To give a stupidly simple example, a TV sales-person might ask things like “You want to be able to relax and enjoy a really good movie from time to time, right?”, “A bigger screen with better colours is always better, isn’t it?”, “I really enjoy the booming sound-effects you get in a cinema. How about you?”.
These are all questions with obvious “yes” answers (and the sales-rep might just keep talking, leaving you to answer the questions in your head). Once he gets to the TV he wants to sell you, guess what? It has all those features! Bigger screen, better sound quality, better colours… You obviously want this, right? I mean, you said “yes” to all those questions and this here is exactly what you’re looking for. Or were you lying before?
Again, this is the commitment bias in action. Also, a good sales-rep will find better questions than I did for this example (hopefully).
- Unskippable Sales-Videos
This is hot in Internet marketing right now. Many products are being marketed with videos that cannot be fast-forwarded and that don’t allow you to skip ahead in any way. Some don’t have any navigation at all; you can’t even pause them and you don’t know how long they’re going to last (hint: Usually, it’s very, very long).
This can be hugely annoying, but the reason this is being done has to do with the commitment bias. If you’ve just invested 45 minutes of your time watching a video and now you hear that the offer is limited and it’s going to expire any minute, you’re much more likely to buy than if you had skipped ahead after a few minutes and seen the outrageous price.
I’m pretty sure that in your lifetime you’ve made several purchases as a direct result of the commitment bias. And I’m also pretty sure that you were unaware of it. That’s the beauty of good sales psychology: You never realize it’s happening.

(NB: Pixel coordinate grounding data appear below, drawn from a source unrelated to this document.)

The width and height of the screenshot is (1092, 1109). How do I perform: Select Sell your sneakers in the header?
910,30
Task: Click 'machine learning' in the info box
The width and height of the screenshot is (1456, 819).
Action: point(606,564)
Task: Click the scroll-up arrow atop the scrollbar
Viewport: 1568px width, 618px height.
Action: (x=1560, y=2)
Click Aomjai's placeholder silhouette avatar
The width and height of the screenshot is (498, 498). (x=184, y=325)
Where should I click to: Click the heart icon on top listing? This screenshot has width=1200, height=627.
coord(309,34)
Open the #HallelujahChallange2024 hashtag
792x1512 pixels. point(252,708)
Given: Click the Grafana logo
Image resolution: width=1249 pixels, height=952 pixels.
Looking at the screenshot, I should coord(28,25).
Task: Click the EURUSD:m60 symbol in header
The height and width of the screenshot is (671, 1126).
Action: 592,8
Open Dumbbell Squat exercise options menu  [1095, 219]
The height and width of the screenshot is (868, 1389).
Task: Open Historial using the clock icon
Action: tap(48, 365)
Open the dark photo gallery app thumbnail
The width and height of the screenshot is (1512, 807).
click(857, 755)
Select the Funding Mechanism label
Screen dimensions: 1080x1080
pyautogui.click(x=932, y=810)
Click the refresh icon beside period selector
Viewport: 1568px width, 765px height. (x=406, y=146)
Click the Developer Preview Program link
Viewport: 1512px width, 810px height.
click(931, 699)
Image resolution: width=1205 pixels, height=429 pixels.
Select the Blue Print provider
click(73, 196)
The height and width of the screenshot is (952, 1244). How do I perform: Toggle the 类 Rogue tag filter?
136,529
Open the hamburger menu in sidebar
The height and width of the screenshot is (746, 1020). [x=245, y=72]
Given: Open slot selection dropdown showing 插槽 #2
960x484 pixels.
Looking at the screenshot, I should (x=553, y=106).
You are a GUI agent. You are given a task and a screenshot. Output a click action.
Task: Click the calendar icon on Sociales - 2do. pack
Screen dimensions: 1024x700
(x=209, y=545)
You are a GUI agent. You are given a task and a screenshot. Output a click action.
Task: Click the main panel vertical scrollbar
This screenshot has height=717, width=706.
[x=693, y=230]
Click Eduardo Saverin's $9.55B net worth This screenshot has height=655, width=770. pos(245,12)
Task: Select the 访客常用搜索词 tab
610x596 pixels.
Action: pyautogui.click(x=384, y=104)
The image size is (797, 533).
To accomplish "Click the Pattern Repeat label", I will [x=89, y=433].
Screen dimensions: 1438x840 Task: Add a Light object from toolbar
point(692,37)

Is it wrong to use such techniques to “manipulate” prospects? I don’t think so. Not in and of itself, anyway. You can go too far with manipulation, but if you don’t do any of it, you’ll never make a sale.
In my sales psychology posts, I don’t want to judge whether something is right or wrong. I simply want to show you some neat little tricks so you can be aware of them. As a consumer as well as a marketer.
That’s all for now. More mind-games will be “exposed” (what an over-used word) in future posts.
P.S.: I caught a pretty bad cold and have been a mess for almost a week. That’s why I didn’t post much. In case today’s post seems weird: It’s not my fault, I’m still not fully recovered. ;)
Once I am, I’ll get to work on those reviews again.